Classification, differential diagnosis, and staging of diabetic peripheral neuropathy.

Department of Clinical Neurosciences, Royal Free Hospital School of Medicine, Institute of Neurology, London, U.K.
Diabetes (Impact Factor: 8.47). 10/1997; 46 Suppl 2:S54-7. DOI: 10.2337/diab.46.2.S54
Source: PubMed

ABSTRACT The peripheral nerve disorders associated with diabetes are complex and probably involve a variety of causative mechanisms. This may give rise to difficulty in the classification of individual cases. A broad separation into rapidly reversible or more persistent phenomena is helpful. The former, which can be categorized as "hyperglycemic neuropathy," include minor sensory symptoms, reduced nerve conduction velocity, and resistance to ischemic conduction failure. From analogy with experimental studies in animals, nerve hypoxia is likely to play a significant role in their origin. Of the more persistent phenomena, a distal symmetric polyneuropathy that predominantly affects sensory and autonomic function is the most common manifestation. A distal axonopathy of dying-back type may represent the underlying pathogenetic basis. Other more persistent phenomena consist of focal and multifocal lesions giving rise to cranial, thoraco-abdominal, and limb neuropathies, including proximal lower limb motor neuropathy (diabetic amyotrophy). Some of these may have an ischemic basis. Multifocal proximal lesions can summate to produce an approximately symmetric diffuse distal neuropathy. Focal lesions at sites of entrapment or external compression may reflect an abnormal susceptibility of diabetic nerve to compressive damage. There is also evidence that focal inflammatory, including vasculitic, lesions may be involved in proximal lower limb neuropathies. Finally, superimposed chronic inflammatory demyelinating polyneuropathy may occur. For the evaluation of possible treatment regimens, it is essential that cases should be correctly classified as to type. Thus, the features falling into the category of hyperglycemic neuropathy should not contaminate the assessment of distal symmetric polyneuropathy. For this type, a widely accepted scheme for staging devised by P. J. Dyck is available. Other schemes are also available for the assessment of such cases, with differing degrees of complexity. Evaluation by serial nerve biopsies has also been proposed.

--------------------------------------------------

● **PROBLEM SET**:
1. Please reproduce the stretch from "Classification, differential diagnosis, and" through "Neurology, London, U.K." in the abstract on diabetic peripheral neuropathy, word for word.
2. In the abstract on diabetic peripheral neuropathy, list the features it groups under "hyperglycemic neuropathy."

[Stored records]
--------------------------------------------------

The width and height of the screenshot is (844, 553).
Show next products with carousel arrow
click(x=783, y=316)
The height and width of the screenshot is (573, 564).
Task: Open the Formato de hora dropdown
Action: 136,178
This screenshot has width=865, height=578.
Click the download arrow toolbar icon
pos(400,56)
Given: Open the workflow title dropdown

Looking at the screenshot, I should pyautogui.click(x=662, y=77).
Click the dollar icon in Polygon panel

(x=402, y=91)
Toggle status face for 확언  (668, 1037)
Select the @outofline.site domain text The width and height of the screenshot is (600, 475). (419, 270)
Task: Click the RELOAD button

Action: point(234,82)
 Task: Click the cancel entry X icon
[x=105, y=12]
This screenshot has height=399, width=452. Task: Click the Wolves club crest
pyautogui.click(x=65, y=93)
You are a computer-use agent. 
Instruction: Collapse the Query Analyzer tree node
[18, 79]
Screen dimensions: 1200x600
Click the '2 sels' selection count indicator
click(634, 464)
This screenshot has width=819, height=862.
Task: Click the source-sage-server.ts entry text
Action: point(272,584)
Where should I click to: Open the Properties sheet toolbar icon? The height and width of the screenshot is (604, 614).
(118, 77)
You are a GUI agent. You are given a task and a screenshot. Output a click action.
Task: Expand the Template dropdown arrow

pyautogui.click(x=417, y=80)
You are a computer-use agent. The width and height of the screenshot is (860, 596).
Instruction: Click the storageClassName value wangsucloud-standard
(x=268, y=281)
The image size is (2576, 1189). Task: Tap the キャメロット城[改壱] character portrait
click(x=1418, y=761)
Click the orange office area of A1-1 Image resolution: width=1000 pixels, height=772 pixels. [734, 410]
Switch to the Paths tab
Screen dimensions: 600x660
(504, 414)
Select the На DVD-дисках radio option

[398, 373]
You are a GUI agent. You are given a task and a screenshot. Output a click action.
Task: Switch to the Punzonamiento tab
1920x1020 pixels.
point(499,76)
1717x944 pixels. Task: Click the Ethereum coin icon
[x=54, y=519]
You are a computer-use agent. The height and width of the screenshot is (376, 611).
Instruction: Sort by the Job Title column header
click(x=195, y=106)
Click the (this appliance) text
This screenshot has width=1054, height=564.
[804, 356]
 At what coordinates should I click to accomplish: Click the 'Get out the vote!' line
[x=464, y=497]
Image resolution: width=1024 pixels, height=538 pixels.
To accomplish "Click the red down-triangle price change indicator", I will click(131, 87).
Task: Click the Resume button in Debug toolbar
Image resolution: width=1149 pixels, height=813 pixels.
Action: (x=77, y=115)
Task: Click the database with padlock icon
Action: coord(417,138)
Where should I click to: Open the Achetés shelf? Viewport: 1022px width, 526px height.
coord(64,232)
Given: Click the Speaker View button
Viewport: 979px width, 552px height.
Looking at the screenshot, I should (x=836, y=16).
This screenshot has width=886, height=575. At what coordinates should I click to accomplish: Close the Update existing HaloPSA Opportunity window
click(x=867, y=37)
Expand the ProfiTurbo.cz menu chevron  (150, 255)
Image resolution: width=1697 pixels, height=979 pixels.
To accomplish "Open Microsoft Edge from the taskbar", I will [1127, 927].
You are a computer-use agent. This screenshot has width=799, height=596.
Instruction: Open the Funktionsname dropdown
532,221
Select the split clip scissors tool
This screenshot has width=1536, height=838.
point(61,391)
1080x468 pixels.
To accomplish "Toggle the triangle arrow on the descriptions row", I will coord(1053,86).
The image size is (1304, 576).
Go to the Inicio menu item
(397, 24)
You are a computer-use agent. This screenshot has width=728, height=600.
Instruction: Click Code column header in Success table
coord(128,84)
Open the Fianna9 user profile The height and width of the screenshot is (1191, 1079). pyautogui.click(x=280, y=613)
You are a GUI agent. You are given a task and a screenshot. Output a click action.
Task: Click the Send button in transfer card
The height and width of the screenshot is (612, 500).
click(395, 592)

--------------------------------------------------

● **PER-TASK OUTPUTS**:
1.
Classification, differential diagnosis, and staging of diabetic peripheral neuropathy.

Department of Clinical Neurosciences, Royal Free Hospital School of Medicine, Institute of Neurology, London, U.K.

2.
- Minor sensory symptoms
- Reduced nerve conduction velocity
- Resistance to ischemic conduction failure